Black Punkers & Young Parents
Our little oak is still only 14! And Harvey was still technically speaking a cockerel!
What a weather we’ve had in October, eh? Wind, rain, frost (we had -3 °C mid October) and a little bit of sunshine. The river Devon burst its banks, but thankfully it wasn’t as bad as some years ago when the water levels were much higher after snow melting and raining heavily at the same time. The wind didn’t affect us much either, or so I thought... until our neighbour alerted us to several fallen trees which weren’t quite visible from our path. Sadly a large beech tree snapped taking two other trees with it. Good job that I’ve planted new beech trees in our little woodland-to-be but also in the gap left behind there is now an opportunity for the beech’s offspring to establish itself and grow a new tree.
Talking of trees; 10 years ago we planted a sessile oak which must have been around 3 – 4 years old judging by the size it was then and guess what? It actually produced acorns this year! This seems very early because when I researched from what age oak trees start producing acorns, most claimed from 20 – 30 years. Our little oak is still only 14! It must really like our garden to start producing acorns so young.
Mind you, our Harvey became a father very young too: before he was officially a mature rooster (a 1 year old male chicken)! Harvey hatched late August 2022 and eggs laid by his girls hatched this July.
We’ve named these two the ‘Black Punkers’ because they have a punky tuft on their heads. I don’t know if they like the Sex Pistols too, but their mum is named Bib Vicious so maybe they do! I hope they didn’t inherit her viciousness, though.
The next few weeks are very exciting for us when the new chickens will hopefully start laying eggs. Harvey is from a breed which produces blue shelled eggs and apparently this is a dominant gene, meaning that Harvey’s offspring are likely to also lay eggs which have blue in their egg shell. Chickens usually start laying from 18 weeks onwards and their first eggs are very small, but these will fit perfect on top of a veggie burger!
We didn’t do very well this year on the cabbage front and normally I am able to make a large crock of sauerkraut but not this time; we only have a little 5 litre bucket on the go.

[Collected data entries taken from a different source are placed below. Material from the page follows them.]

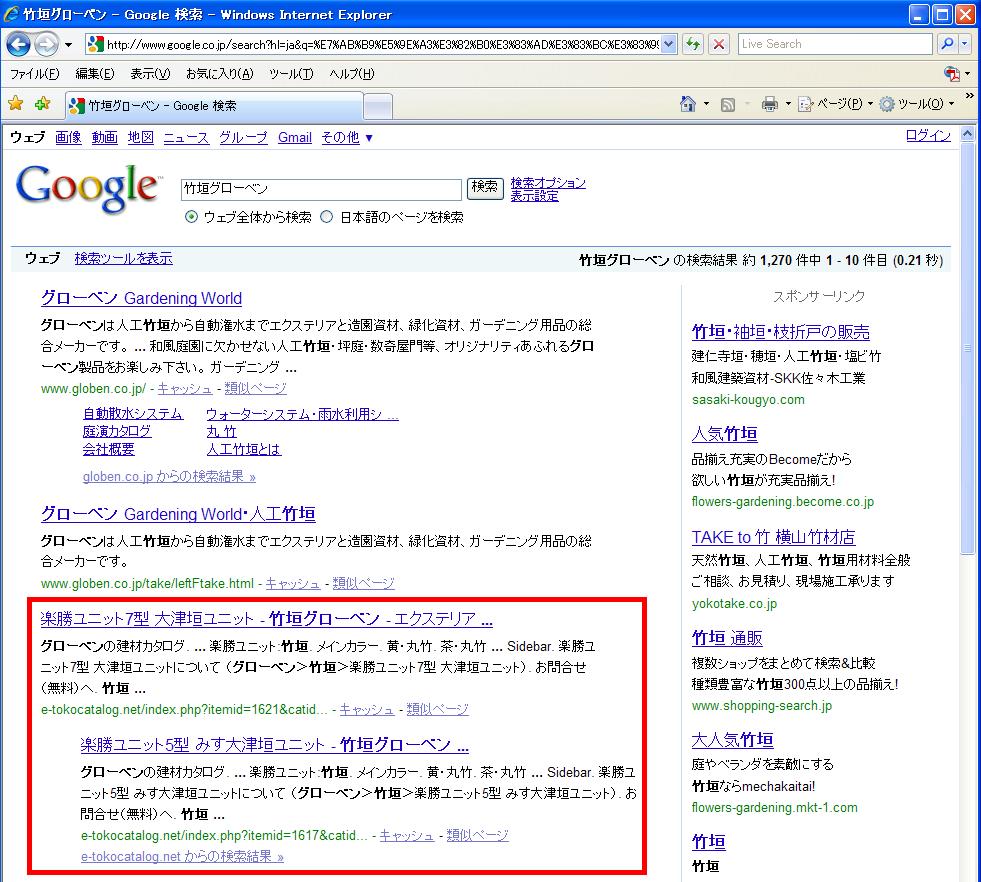Viewport: 981px width, 882px height.
Task: Click the vertical page scrollbar
Action: [x=966, y=450]
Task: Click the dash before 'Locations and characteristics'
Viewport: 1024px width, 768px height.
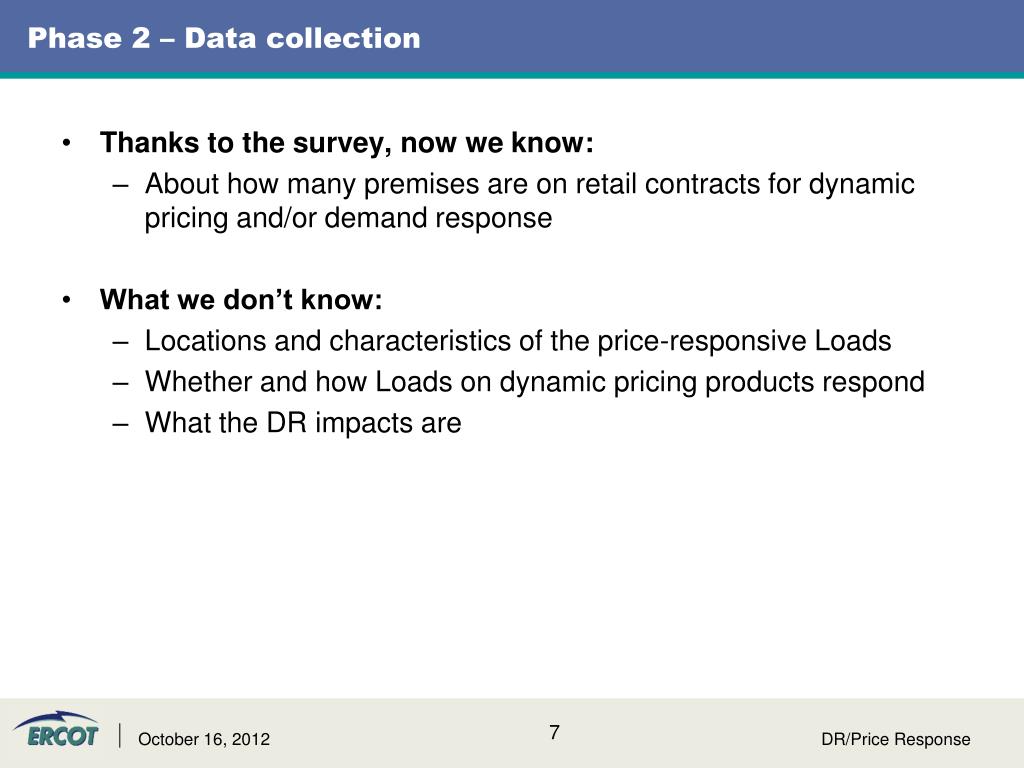Action: pos(120,342)
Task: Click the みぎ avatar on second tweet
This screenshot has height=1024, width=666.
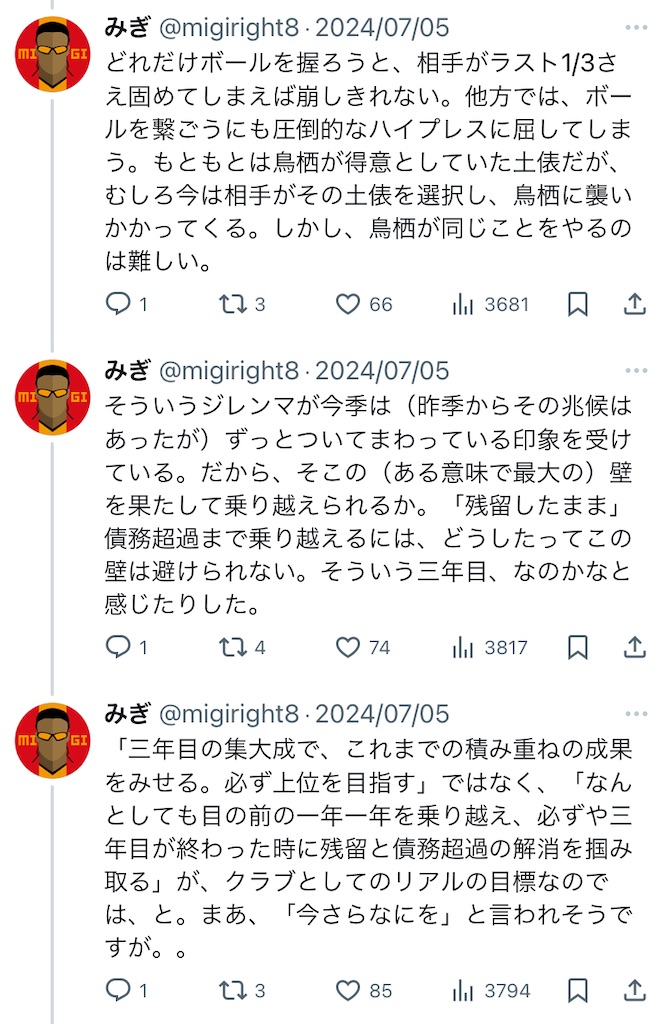Action: [x=54, y=397]
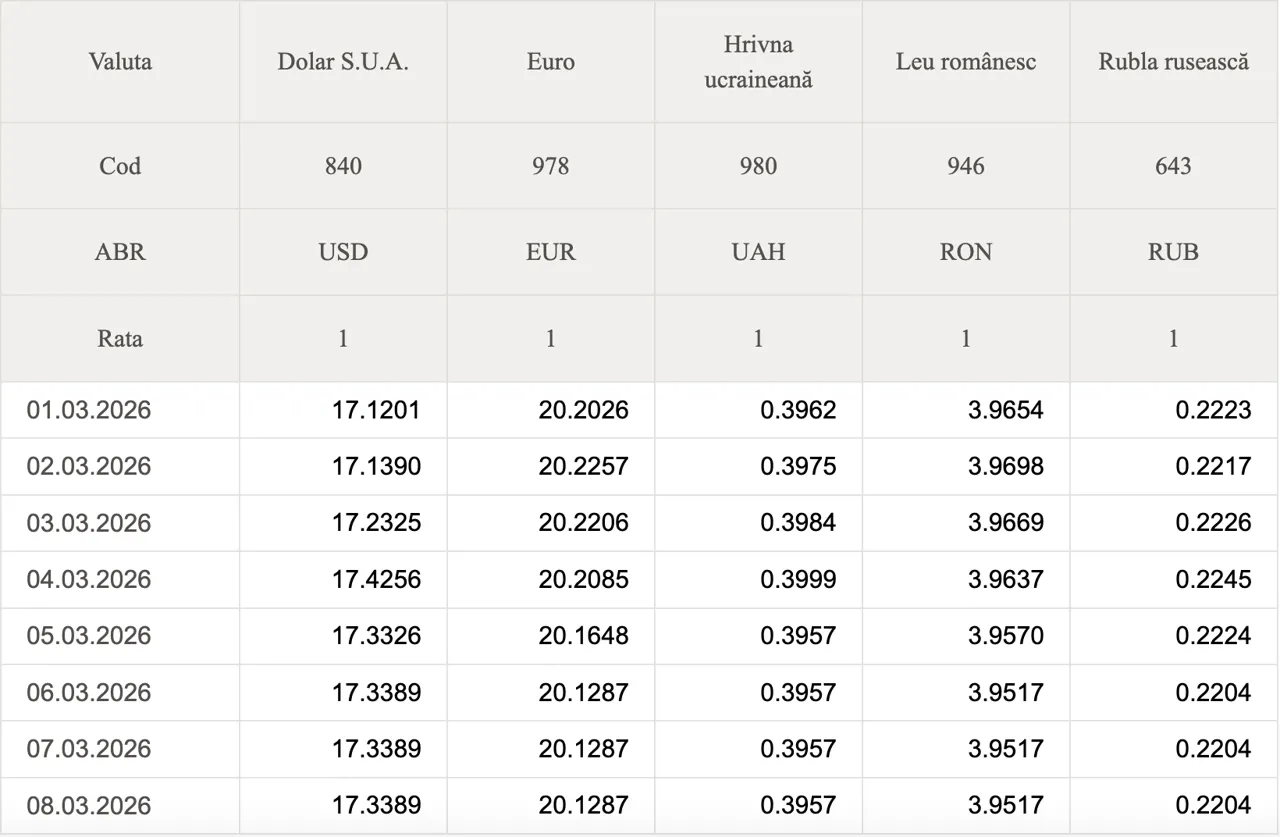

The red cabbages did alright and one Sunday we spend all day in the kitchen preserving all the leftover vegetables from the greenhouse and garden to store for winter. One thing we made was tomato sauce and it is really simple to make; just tomatoes, onions, garlic, some olive oil and rosemary roasting for 20 minutes in the oven and puree it all. When you fill clean jars with the hot sauce it should create a vacuum and you can keep the tomato sauce for a few months. It’s nice as a pasta sauce or for pizza topped with your favourite ingredients.